══ Entries supplied
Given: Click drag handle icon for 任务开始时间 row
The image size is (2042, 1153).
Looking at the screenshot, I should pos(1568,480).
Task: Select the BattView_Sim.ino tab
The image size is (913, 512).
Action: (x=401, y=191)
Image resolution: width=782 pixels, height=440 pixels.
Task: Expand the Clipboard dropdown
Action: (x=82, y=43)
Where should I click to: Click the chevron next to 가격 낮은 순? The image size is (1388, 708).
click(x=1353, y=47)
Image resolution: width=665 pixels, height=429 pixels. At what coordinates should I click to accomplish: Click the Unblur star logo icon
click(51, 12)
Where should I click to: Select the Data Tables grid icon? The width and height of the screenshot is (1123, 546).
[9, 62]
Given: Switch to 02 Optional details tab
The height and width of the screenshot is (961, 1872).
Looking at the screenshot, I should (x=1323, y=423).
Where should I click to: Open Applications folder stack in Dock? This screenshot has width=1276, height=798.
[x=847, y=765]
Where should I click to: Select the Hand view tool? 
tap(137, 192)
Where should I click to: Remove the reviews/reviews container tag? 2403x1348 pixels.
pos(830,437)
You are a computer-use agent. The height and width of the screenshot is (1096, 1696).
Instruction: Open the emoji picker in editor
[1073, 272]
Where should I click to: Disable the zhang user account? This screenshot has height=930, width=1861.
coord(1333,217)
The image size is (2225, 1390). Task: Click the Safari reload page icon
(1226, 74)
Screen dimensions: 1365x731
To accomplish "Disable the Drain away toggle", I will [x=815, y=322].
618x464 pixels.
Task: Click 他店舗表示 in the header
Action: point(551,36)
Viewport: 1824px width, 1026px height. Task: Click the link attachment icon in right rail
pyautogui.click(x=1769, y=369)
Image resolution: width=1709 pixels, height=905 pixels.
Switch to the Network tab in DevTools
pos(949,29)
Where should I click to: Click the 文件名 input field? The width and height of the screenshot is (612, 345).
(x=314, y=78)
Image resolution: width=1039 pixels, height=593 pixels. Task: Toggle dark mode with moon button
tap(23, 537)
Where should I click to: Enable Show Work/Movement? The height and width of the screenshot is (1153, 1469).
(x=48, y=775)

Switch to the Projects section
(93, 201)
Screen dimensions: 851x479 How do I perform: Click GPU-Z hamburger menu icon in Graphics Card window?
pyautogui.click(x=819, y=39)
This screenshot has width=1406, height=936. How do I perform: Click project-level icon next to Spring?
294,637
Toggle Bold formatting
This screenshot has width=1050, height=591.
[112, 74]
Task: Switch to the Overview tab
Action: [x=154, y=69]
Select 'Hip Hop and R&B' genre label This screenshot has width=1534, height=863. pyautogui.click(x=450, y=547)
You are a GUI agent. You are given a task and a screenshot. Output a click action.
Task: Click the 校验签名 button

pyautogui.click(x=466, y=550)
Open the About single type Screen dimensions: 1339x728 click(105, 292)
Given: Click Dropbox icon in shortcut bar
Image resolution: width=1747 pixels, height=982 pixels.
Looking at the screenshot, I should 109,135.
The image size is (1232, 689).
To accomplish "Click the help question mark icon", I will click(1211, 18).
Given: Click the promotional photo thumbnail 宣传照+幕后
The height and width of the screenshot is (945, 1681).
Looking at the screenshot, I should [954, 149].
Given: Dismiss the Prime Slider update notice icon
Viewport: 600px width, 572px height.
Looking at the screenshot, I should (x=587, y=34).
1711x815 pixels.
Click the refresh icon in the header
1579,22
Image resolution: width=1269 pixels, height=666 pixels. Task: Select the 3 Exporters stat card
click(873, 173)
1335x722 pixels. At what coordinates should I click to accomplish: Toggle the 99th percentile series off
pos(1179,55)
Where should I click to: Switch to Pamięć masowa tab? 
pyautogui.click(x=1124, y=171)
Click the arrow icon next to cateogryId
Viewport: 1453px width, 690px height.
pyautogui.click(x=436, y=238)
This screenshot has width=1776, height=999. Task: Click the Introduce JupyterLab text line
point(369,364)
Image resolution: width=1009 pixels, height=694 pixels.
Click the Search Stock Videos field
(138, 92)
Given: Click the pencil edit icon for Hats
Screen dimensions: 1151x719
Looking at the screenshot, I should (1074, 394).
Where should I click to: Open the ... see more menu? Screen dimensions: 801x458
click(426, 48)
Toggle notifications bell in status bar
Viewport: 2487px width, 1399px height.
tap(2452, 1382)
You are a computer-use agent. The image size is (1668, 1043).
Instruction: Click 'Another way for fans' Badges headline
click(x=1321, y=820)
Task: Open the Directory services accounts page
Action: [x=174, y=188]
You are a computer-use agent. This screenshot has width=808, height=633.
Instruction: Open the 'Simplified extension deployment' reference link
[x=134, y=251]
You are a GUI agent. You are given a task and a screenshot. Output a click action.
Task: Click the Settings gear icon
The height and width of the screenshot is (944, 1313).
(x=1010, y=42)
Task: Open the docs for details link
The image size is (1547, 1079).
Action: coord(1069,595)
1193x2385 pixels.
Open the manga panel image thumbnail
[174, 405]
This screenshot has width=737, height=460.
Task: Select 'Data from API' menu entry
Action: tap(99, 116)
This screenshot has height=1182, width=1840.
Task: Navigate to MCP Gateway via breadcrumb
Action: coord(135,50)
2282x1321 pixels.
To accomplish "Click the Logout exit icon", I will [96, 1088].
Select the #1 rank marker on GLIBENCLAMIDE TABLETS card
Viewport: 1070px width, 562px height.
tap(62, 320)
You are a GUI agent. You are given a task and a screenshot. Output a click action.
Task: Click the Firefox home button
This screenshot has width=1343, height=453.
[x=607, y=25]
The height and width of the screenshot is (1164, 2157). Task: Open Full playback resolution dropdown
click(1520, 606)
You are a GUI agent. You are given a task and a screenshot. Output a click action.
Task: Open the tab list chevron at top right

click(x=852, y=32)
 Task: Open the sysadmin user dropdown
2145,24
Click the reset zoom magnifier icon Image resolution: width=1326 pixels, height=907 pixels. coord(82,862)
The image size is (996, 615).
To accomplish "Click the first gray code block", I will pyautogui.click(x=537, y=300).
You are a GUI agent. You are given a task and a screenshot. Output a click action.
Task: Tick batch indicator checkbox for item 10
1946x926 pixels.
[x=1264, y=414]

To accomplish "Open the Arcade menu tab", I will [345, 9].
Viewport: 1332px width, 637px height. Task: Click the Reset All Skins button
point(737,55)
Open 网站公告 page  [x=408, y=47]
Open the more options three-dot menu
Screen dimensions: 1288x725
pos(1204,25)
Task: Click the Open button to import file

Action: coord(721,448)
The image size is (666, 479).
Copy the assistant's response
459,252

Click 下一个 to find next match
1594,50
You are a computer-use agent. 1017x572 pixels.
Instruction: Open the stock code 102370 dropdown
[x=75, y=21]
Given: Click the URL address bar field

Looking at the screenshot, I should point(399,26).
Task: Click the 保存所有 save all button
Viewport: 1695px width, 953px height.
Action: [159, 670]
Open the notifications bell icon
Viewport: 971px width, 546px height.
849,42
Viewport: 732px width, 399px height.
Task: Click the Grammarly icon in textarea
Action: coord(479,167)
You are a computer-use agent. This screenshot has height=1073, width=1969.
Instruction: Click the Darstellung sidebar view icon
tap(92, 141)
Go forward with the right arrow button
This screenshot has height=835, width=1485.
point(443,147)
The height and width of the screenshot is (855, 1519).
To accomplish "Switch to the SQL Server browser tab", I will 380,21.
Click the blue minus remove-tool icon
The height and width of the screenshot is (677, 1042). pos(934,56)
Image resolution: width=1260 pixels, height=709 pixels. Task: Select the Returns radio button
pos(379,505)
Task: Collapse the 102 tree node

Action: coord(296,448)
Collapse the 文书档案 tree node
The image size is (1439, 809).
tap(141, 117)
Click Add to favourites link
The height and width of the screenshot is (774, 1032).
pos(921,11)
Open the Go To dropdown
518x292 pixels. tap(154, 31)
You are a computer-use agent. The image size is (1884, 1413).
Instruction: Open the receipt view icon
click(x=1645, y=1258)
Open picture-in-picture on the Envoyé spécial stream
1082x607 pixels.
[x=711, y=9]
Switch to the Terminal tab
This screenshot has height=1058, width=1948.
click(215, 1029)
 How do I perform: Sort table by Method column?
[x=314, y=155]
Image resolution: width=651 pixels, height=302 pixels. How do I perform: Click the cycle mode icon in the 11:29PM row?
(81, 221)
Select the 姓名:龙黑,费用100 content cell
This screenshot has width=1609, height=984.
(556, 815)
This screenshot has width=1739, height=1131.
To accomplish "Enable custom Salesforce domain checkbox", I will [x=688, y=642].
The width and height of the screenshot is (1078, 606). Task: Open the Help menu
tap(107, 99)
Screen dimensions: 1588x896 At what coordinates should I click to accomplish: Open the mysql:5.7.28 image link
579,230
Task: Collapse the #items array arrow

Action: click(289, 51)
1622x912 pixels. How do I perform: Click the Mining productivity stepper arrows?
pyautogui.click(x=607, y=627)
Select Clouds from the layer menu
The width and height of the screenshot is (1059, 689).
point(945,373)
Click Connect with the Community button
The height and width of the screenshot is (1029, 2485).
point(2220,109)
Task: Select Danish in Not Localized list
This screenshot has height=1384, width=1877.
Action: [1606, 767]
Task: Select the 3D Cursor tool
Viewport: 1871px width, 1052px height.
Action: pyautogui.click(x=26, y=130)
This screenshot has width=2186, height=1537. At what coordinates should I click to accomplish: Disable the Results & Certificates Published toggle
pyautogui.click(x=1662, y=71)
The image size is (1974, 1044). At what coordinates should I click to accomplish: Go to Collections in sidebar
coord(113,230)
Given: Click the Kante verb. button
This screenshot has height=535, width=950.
════
Task description -> Exactly the lines from the one holding "The image size is (1974, 1044)." through the end of the records above are to be returned, and nothing else.

Reply ->
The image size is (1974, 1044). At what coordinates should I click to accomplish: Go to Collections in sidebar
coord(113,230)
Given: Click the Kante verb. button
This screenshot has height=535, width=950.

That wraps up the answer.